━━━━━ EXTRACTED RECORDS ━━━━━

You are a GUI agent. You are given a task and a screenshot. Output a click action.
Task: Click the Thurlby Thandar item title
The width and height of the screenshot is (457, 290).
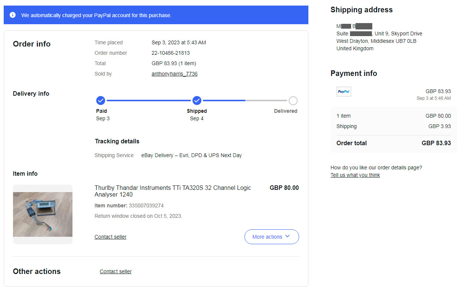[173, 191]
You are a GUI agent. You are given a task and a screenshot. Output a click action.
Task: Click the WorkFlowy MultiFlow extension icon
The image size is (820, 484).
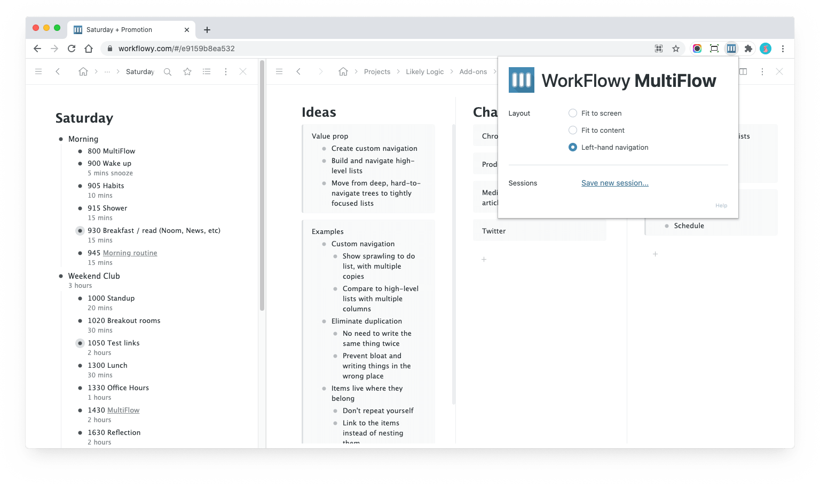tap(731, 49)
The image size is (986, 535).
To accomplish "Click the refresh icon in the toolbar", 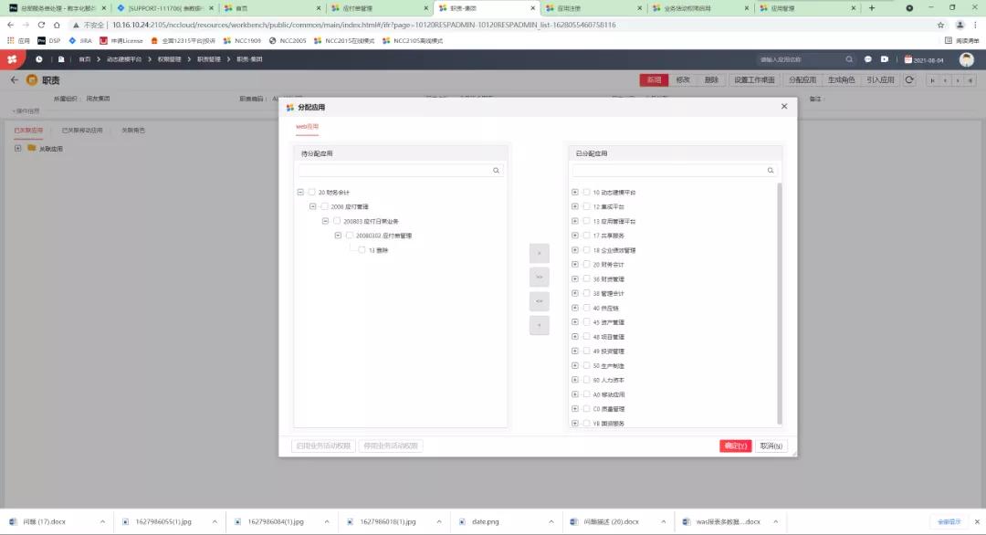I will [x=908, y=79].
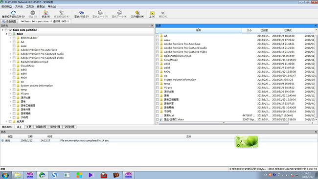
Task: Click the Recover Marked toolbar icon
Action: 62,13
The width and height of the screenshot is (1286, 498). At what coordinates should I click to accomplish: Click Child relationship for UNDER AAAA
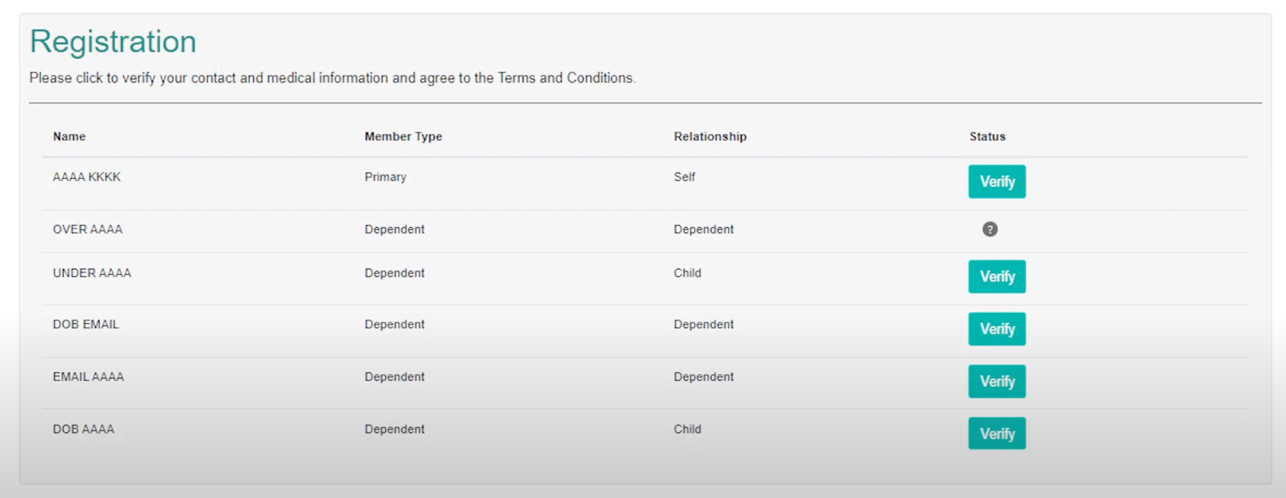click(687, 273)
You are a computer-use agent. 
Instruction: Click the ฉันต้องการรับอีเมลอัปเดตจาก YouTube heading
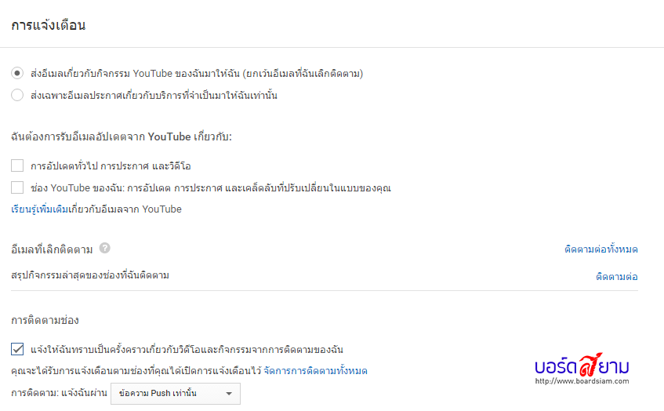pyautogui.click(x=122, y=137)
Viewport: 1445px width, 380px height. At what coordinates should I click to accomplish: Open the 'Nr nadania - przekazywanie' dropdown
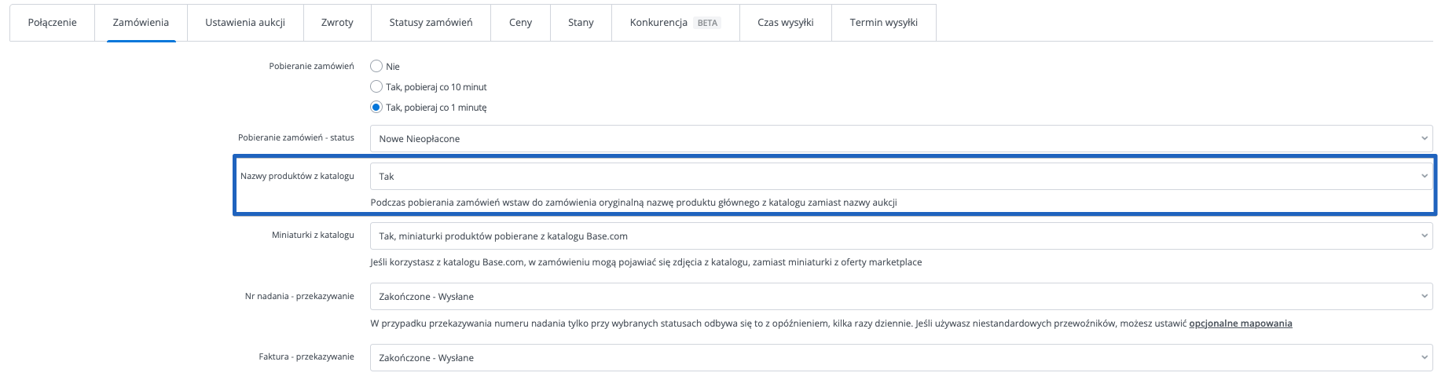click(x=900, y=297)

━━━━━
━━━━━ EXTRACTED RECORDS ━━━━━

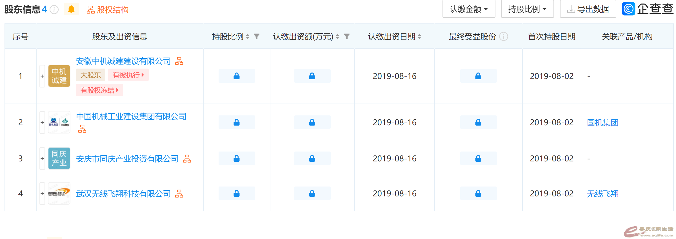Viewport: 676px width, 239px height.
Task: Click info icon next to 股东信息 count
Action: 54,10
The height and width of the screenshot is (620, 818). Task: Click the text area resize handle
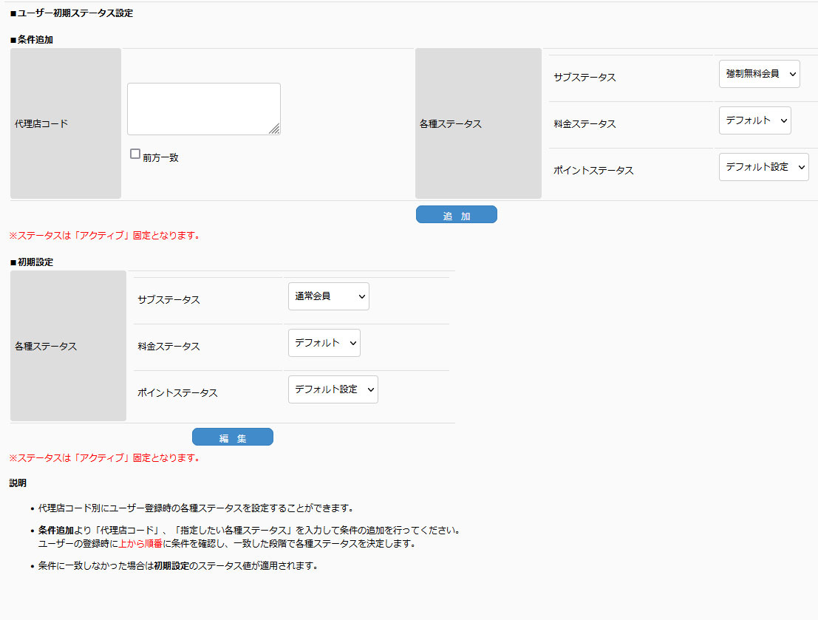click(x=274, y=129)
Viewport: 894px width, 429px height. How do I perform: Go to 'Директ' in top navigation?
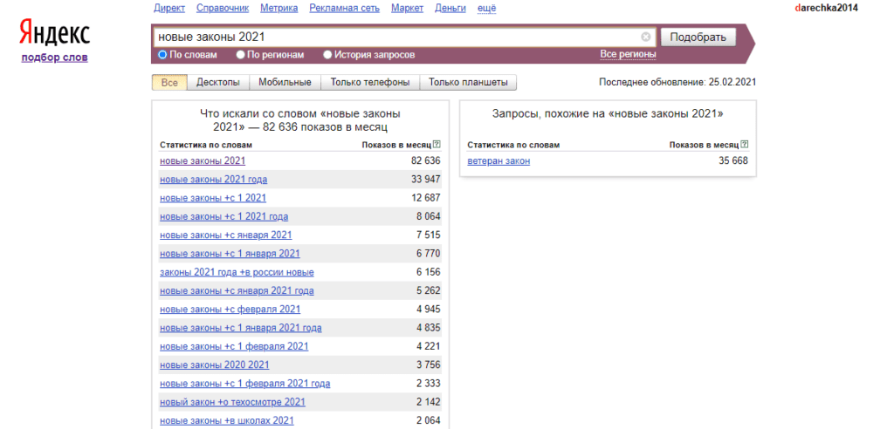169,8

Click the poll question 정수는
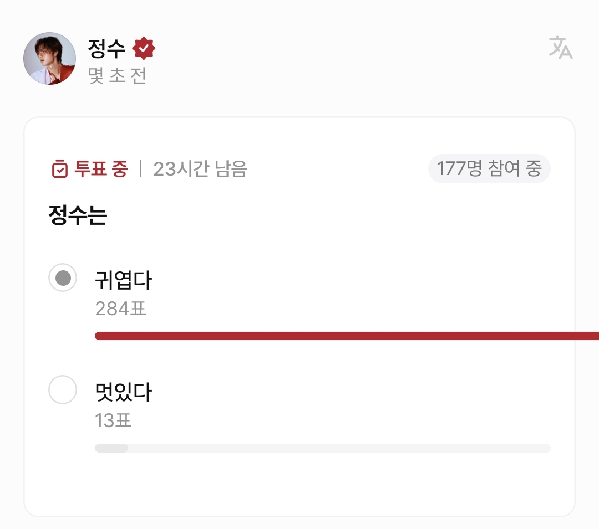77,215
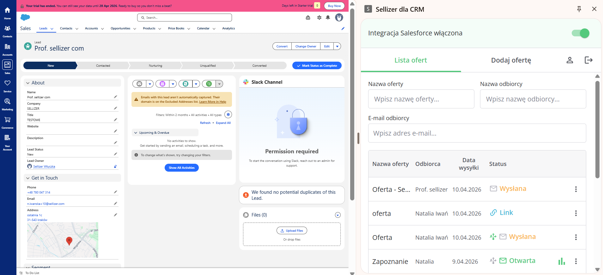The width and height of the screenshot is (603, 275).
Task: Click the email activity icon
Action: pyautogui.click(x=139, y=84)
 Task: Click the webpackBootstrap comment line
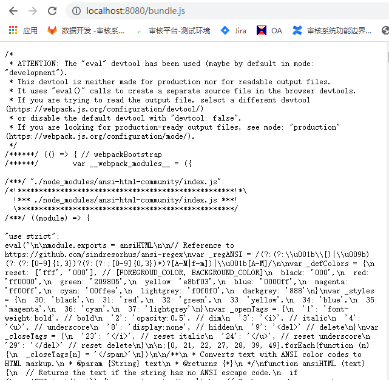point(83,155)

━━━━━
━━━━━ EXTRACTED RECORDS ━━━━━

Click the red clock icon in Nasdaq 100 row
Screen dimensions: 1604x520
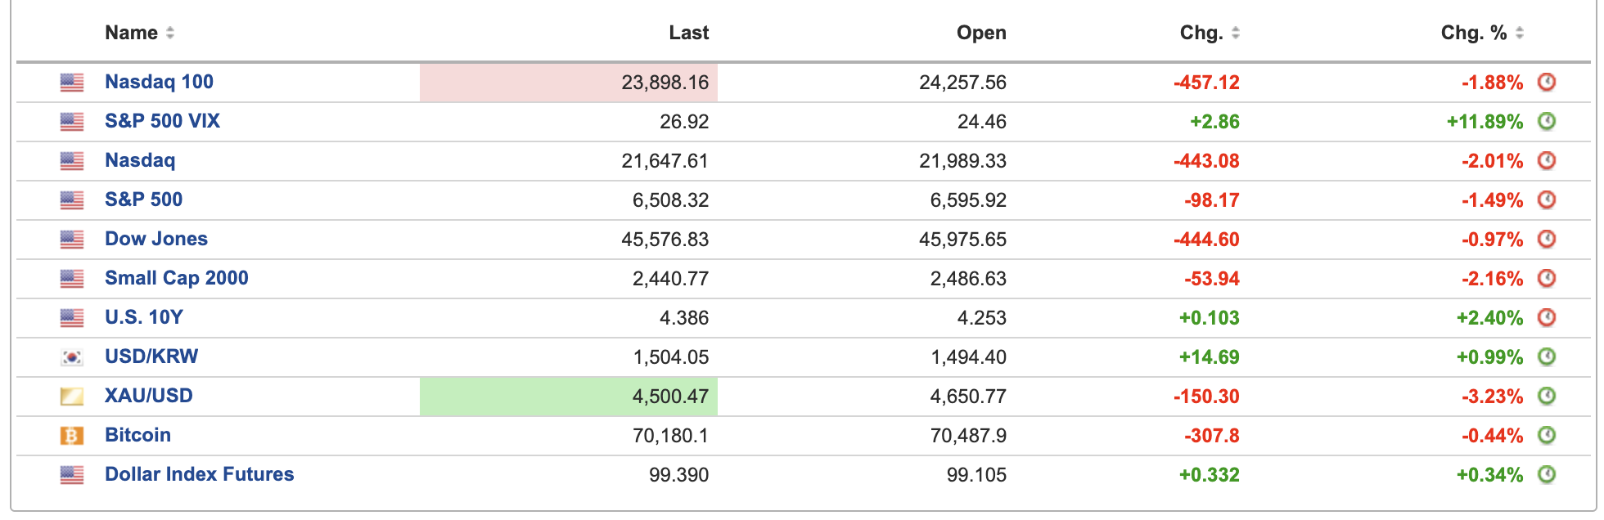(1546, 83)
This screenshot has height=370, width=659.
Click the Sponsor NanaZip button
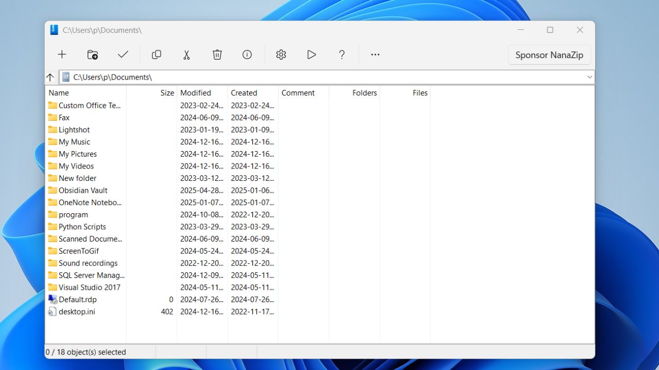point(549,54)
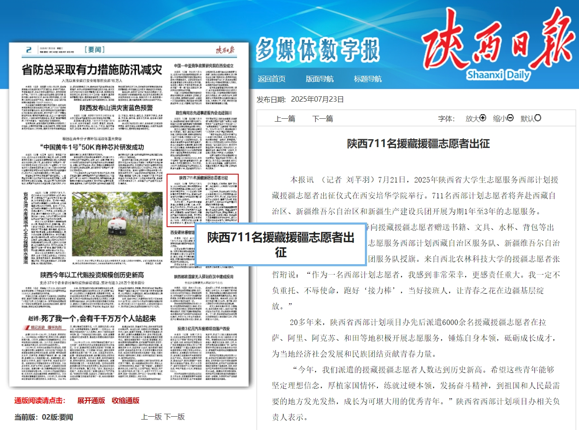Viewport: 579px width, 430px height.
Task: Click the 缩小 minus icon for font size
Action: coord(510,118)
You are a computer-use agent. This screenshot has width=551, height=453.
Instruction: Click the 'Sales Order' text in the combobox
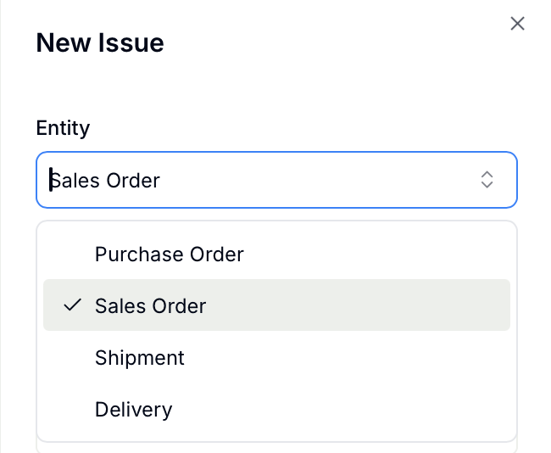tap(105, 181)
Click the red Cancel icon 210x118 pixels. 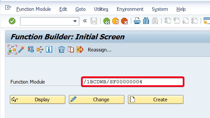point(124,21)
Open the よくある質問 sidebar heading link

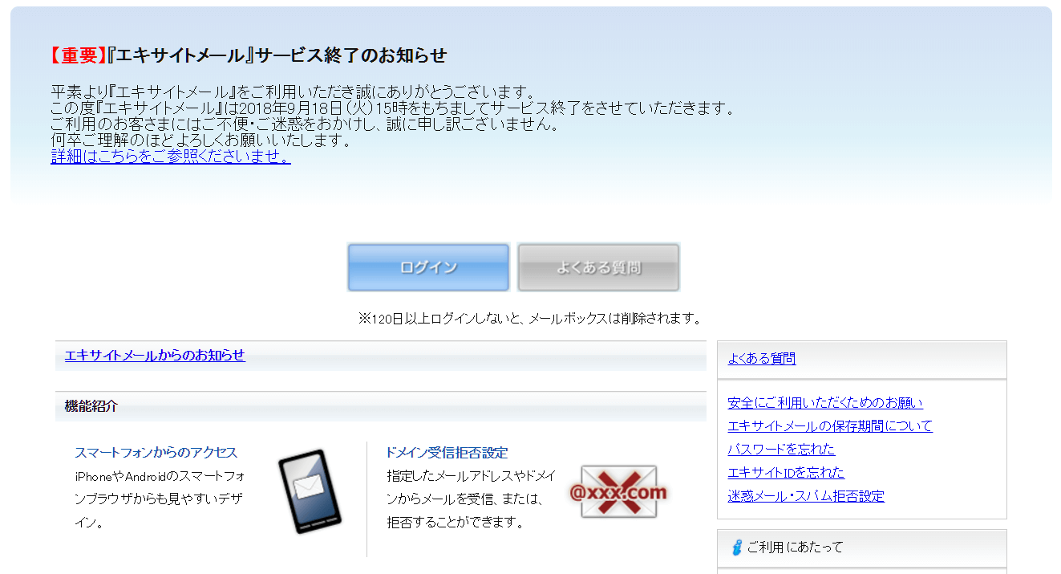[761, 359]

━━━━━

# ACTIVITY:
Reproduce the listing above from the line that holds "Click the red clock icon in Nasdaq 100 row" through the line that holds "This screenshot has height=370, width=659.", both included, with the pictures left out.

# WRITTEN SOLUTION:
Click the red clock icon in Nasdaq 100 row
Screen dimensions: 1604x520
(1546, 83)
This screenshot has height=370, width=659.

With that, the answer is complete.